Work task:
Your task is to copy the lines of the data below from the line holding "At what coordinates should I click to accomplish: Click the 新建发布" through the line holding "Task: Open the 네이버 스포츠 broadcast link", inclusive, exactly and with nothing added.
--- Data in this exercise ---
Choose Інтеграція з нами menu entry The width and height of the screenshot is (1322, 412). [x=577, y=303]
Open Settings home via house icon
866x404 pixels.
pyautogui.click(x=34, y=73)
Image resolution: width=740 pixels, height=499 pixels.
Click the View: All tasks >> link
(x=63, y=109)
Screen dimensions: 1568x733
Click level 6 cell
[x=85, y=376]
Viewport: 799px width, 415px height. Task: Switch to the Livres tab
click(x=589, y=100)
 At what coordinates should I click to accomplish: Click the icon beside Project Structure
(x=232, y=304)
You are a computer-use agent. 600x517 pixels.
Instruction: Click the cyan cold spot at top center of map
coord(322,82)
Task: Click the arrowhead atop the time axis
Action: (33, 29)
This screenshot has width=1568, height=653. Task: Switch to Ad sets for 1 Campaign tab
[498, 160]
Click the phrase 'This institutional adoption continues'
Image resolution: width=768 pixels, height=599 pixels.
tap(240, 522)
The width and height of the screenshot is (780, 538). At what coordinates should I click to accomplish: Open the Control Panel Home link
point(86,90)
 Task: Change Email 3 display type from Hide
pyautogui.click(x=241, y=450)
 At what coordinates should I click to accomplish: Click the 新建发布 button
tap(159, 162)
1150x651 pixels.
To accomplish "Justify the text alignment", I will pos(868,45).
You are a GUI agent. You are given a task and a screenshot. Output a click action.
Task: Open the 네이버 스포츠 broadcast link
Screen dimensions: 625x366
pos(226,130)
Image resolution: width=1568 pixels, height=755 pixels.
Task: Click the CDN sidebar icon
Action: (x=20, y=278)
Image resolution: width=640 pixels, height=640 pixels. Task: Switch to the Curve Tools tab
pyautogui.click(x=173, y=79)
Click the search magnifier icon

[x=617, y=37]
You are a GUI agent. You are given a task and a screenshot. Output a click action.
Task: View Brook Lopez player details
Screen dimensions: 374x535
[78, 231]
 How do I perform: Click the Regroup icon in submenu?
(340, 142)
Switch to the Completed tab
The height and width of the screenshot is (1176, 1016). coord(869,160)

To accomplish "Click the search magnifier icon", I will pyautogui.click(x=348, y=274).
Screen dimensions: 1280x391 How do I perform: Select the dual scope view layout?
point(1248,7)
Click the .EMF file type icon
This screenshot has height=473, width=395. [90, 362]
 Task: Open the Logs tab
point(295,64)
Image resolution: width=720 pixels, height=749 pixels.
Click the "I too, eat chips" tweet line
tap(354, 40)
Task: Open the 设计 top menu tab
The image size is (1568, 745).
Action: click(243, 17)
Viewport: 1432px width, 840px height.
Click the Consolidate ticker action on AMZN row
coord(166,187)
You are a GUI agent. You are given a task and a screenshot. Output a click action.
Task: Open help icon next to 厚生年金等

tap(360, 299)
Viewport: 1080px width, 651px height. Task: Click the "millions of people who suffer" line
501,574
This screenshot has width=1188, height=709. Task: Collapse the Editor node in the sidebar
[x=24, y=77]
---
Final answer:
 At what coordinates should I click to accomplish: Click the 新建发布 button
tap(159, 162)
1150x651 pixels.
To accomplish "Justify the text alignment", I will pos(868,45).
You are a GUI agent. You are given a task and a screenshot. Output a click action.
Task: Open the 네이버 스포츠 broadcast link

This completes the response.